• **WORK TO COMPLETE**
State the number of lines in the records below that contain the string "meter". Give only the number.

• **RECORDS FOR THIS EXERCISE**
— START —
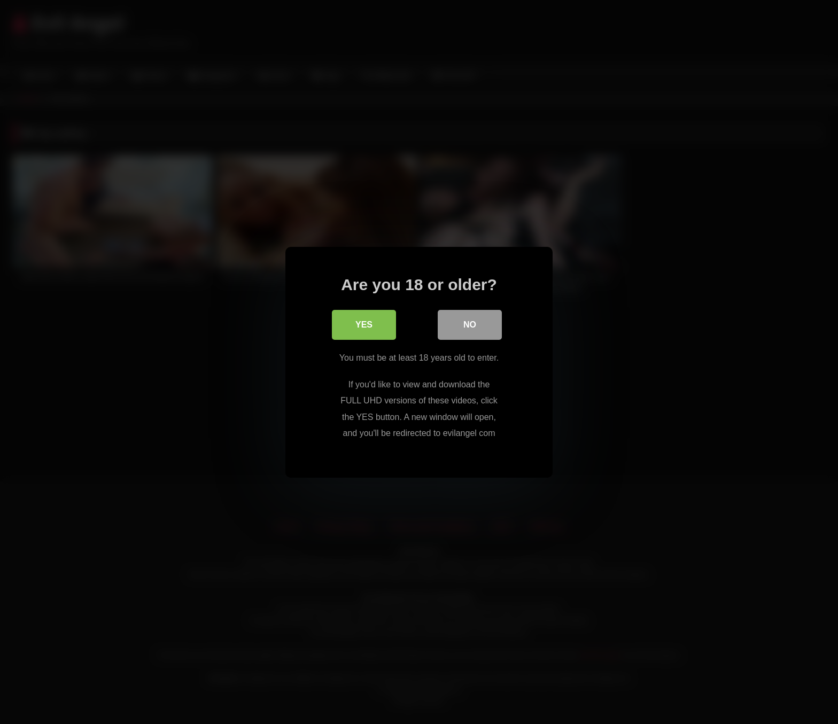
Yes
— END —
— START —
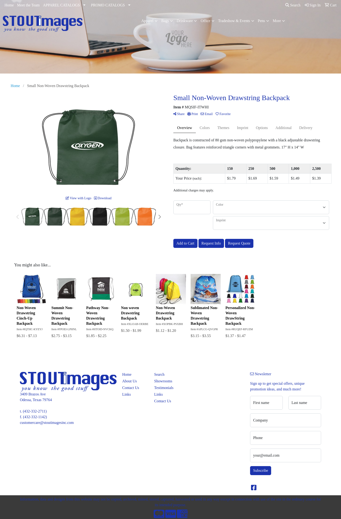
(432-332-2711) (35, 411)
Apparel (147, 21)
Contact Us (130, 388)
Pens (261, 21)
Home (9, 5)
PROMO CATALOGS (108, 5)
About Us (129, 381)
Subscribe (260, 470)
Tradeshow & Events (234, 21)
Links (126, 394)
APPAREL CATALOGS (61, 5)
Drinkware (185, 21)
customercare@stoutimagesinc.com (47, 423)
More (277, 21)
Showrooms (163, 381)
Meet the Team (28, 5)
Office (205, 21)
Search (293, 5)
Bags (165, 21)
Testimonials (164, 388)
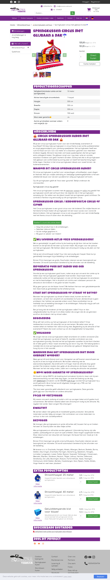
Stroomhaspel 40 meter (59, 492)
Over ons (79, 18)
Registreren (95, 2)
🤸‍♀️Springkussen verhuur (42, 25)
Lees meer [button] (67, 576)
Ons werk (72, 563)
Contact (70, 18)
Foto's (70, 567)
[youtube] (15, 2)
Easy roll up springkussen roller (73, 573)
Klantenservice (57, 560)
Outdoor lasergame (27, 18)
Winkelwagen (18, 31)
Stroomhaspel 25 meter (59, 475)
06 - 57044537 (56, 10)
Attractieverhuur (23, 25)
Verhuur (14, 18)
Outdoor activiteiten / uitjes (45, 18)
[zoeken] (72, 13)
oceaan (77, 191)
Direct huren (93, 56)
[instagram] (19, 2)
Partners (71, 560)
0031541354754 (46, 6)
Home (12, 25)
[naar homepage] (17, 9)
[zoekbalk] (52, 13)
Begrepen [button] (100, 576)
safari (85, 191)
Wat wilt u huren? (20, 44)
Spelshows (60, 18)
— END —
— START —
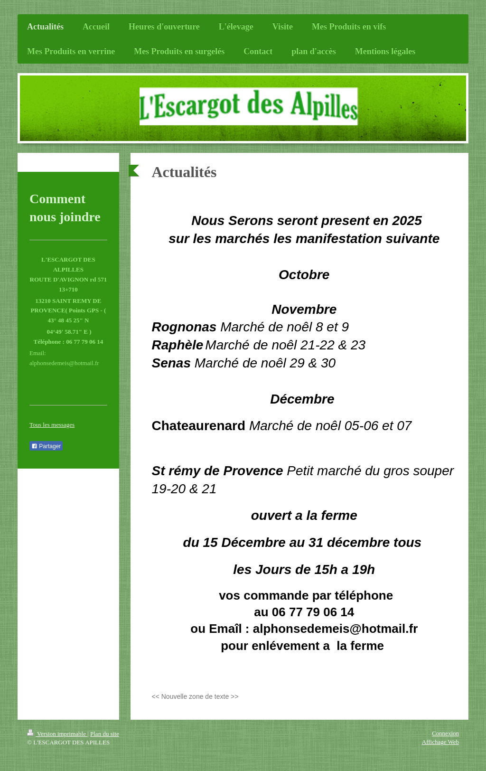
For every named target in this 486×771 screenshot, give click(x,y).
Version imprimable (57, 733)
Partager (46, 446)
— END —
• **TASK RESPONSE**
2